Milan Court of Appeals accepts new translation of Markiv's words proving his innocence

Considering the appeal against conviction of Ukraine’s National Guard member Vitaliy Markiv, the Milan Court of Appeals accepted the conclusions of expert investigation into his statements about the death of Italian photographer Andrea Rocchelli.

According to a new translation of Vitaliy Markiv's conversation with his cellmate in July 2017, Markov did not say "we killed a reporter". Markiv said: "an Italian reporter was killed in 2014 and now they want to put the blame on me," an Ukrinform correspondent reports.

As reported, the prosecution tried to attach to the case files a phrase "killed a reporter" taken out of context and eavesdropped on Markiv's conversation with his cellmate in a pre-trial detention center, which the prosecution was trying to interpret as "I killed." The court granted the prosecutor's motion to examine Markiv's statements allegedly made during the conversation with his cellmate.

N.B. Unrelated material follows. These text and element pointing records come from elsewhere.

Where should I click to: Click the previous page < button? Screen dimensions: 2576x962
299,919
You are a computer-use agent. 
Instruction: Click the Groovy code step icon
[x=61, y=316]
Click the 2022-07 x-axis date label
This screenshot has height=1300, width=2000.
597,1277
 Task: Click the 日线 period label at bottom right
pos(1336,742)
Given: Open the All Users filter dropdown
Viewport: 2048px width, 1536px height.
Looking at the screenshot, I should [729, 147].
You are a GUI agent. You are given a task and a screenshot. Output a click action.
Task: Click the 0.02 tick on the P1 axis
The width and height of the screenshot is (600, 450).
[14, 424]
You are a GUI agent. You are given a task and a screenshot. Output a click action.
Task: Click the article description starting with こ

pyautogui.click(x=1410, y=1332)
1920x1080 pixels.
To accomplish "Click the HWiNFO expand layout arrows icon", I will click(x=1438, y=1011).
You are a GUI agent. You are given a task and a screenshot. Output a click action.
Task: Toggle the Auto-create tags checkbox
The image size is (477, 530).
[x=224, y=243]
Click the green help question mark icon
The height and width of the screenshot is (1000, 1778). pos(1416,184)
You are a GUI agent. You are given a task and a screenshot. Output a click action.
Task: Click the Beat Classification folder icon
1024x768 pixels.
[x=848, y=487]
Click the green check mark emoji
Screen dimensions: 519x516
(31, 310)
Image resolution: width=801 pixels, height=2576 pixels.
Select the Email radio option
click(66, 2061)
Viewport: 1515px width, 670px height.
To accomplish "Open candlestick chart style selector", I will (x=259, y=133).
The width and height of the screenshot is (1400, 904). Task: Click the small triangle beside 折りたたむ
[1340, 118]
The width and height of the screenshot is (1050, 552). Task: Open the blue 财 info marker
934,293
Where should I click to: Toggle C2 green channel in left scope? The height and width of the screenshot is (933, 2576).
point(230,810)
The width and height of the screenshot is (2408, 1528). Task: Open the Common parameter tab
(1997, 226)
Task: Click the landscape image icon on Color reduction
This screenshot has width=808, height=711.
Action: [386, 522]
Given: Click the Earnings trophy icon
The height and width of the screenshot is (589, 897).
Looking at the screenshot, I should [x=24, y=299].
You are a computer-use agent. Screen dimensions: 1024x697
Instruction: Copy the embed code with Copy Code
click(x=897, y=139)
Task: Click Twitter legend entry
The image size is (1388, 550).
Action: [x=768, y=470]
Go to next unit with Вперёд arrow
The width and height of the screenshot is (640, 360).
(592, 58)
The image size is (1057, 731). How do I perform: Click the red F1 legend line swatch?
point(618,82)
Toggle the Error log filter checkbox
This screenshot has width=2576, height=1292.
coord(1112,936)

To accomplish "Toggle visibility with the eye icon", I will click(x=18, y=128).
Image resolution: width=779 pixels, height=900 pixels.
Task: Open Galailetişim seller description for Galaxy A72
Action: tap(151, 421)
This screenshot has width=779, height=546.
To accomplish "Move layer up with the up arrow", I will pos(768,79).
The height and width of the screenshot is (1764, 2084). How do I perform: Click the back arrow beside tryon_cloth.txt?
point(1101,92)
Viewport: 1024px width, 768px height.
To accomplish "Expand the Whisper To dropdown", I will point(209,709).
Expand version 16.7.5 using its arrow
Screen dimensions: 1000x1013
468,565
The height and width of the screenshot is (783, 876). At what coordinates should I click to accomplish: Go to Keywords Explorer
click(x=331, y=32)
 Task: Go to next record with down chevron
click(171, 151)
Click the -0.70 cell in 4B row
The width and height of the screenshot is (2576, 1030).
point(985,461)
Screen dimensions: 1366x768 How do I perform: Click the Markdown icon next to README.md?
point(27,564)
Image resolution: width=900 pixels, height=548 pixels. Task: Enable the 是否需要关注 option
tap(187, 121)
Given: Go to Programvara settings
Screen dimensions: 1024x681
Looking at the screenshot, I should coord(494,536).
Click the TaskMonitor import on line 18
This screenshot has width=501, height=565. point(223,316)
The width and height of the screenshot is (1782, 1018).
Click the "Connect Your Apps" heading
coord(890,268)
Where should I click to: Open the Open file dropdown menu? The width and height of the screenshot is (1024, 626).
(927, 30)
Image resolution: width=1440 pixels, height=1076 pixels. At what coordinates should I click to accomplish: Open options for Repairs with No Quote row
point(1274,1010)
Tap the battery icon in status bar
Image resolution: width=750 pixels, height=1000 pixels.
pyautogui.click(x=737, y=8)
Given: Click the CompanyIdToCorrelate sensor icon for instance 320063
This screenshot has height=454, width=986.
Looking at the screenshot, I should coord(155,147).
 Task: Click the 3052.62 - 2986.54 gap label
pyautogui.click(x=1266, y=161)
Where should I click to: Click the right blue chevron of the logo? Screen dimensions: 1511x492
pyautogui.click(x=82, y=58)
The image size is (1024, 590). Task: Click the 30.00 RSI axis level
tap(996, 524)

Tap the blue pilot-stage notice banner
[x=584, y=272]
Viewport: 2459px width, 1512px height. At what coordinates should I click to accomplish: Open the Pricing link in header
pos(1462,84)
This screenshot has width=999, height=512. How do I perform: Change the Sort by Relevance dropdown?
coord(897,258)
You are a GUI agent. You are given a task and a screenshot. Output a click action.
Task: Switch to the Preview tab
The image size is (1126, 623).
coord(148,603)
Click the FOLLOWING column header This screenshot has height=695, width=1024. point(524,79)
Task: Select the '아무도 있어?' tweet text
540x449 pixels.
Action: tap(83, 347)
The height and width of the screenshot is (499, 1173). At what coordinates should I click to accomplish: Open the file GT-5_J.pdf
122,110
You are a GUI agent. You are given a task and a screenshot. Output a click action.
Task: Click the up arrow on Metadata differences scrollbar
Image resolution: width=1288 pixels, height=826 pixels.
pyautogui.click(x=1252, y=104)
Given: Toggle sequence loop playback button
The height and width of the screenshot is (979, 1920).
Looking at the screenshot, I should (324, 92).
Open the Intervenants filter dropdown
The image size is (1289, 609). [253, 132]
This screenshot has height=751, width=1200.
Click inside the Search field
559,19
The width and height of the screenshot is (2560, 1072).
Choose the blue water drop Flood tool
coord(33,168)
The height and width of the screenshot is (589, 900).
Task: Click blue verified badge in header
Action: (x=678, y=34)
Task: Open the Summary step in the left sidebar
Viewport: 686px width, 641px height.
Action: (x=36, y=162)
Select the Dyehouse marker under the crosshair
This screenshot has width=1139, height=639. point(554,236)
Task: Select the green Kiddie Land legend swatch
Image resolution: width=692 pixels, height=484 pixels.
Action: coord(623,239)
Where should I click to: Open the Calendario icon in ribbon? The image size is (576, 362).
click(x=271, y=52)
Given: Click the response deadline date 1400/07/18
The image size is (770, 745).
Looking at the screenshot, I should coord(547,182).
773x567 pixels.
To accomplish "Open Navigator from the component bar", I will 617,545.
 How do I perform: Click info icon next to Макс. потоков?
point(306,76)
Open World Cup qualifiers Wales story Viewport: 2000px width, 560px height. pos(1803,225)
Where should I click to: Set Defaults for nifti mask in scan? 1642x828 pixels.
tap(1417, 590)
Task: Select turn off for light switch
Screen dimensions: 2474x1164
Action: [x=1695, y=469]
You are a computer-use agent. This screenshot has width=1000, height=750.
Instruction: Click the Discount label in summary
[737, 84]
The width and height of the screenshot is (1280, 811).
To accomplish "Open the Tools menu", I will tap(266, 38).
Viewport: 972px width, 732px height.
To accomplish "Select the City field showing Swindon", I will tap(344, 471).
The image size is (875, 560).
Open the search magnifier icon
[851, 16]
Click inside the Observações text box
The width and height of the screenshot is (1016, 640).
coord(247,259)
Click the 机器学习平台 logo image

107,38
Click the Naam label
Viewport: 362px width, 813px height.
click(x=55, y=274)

The Court ordered to carry out a new expert investigation and a complete translation of the whole recorded conversation to understand the context, not just one phrase as requested by the prosecutor.

In the summer of 2017, Ukraine’s National Guard member Vitaliy Markiv was detained in Italy on charges of alleged involvement in the murder of Italian photographer Andrea Rocchelli and his Russian interpreter Andrei Mironov. They died as a result of a mortar shelling at the foot of the Karachun Mountain near Slovyansk town on May 24, 2014. At that time, the territory in Donetsk region was controlled by the militants.

On July 12, a court in the Italian town of Pavia sentenced Ukraine’s National Guard member Vitaliy Markiv to 24 years in prison.